It is important to bear in mind when conducting regression analysis for fair lending that models must be fit to data.
This means that there are often limitations posed with regard to the data itself. This, in turn, affects how the regression model can and should be specified. The analysis must consider the distributions, including the degree of variation within the data as well as sample size and composition.
There is somewhat of an infatuation with the term “model” and “modeling” which intersect different facets of the financial industry. These include not only regulatory compliance but asset quality, loan pricing, marketing, among others. The term model has become somewhat of a catch-all, but the application of quantitative and statistical methods are not universal but specific to each particular application. How a model is constructed may also differ with each specific data set in order to provide an accurate and valid analysis.
Diving In
As the case with every discipline, the field of econometrics has become highly specialized. Over the last several decades, an array of techniques have been developed that can be applied to a host of analytical questions or problems. Many of these bring their own complexities and assumptions. What is appropriate can vary widely with the objective of the analysis.
As an example, one conception of a model is to estimate a set of parameters that are then applied to predict future events or behavior. In such cases the model is static and data are then “run through” the model in order to forecast or otherwise quantify future events. Forecasting is a unique specialization with its own set of techniques and assumptions, most of which would be inapplicable to fair lending.
The objective here should be to answer a simple question: Are there differences in treatment of applicants with regard to protected and non-protected class status? It is more likely than not that this question cannot be properly answered with a static “model” as the composition of the data will vary with each data set.
That is why it is important to understand any model must be fit to the data. It could be inappropriate to simply rigidly force data through a statistical model for fair lending analysis without considering both the distribution and composition of the data.
While it is always preferable to have complete data and include all relevant factors in a regression model, this is often not feasible or practical. This is particularly true with regard to fair lending analyses. And, a model is merely a simplified version of reality designed to provide information about an unobservable population. These are limitations which must be understood when interpreting regression results.
The current regulatory emphasis with regard to regression for fair lending is generally threefold:
- Only specific policy related factors should be included in a regression.

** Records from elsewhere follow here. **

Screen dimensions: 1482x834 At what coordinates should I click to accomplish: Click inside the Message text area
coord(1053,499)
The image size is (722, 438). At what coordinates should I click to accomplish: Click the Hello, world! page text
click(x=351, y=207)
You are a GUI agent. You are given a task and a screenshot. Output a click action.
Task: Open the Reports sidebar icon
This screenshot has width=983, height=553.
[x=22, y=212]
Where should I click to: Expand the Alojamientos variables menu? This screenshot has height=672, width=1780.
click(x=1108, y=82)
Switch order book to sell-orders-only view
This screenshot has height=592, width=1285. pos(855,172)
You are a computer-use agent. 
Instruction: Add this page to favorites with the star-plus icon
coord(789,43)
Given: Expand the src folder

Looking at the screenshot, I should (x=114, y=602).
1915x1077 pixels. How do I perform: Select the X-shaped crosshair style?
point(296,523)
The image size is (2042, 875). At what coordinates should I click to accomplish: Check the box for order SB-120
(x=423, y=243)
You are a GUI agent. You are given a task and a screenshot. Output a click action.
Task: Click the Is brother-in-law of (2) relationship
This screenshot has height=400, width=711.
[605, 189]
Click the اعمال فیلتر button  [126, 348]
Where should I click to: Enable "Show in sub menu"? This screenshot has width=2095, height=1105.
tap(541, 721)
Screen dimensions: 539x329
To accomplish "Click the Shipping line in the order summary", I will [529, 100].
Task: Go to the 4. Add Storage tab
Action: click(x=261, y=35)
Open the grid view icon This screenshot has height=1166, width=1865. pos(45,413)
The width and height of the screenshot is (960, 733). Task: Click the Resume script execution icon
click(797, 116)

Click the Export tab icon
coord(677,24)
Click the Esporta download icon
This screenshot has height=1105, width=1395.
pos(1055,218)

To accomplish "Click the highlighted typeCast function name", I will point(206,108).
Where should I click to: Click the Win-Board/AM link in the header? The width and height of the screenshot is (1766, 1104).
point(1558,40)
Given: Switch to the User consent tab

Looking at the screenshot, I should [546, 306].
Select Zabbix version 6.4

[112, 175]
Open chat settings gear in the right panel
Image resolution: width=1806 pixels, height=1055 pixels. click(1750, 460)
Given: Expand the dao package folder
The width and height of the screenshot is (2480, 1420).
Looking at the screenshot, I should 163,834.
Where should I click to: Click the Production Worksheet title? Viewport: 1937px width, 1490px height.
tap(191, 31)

- The model should contain all factors.
- These factors should be as precise and granular as possible.
Issues With the Approach
While this perspective is a reasonable and sensical approach, problems arise when there are limitations imposed by both sample distribution and the availability of data. Loan origination systems were not designed with regression analysis in mind, and both data availability and accuracy are always potential issues.
When data is unavailable or questionable with regard to accuracy, this must be accounted for in some way in the model and/or taken into account when interpreting results. These issues are common in this work and must be understood and addressed accordingly.
The second issue, even when complete data is available, is the composition of the sample itself. For example, policy factors may be very specific with regard to certain quantifiable benchmarks such as credit score, loan amount, or loan term.
It may be easy to define variables for incorporation into a model as such, but this may not be appropriate for the dataset. We have covered this topic in previous posts (see below for further reading), but it is non-sensical to simply include a large number of variables because they are based on policy as opposed to specifying a model that best measures the true relationships in the data.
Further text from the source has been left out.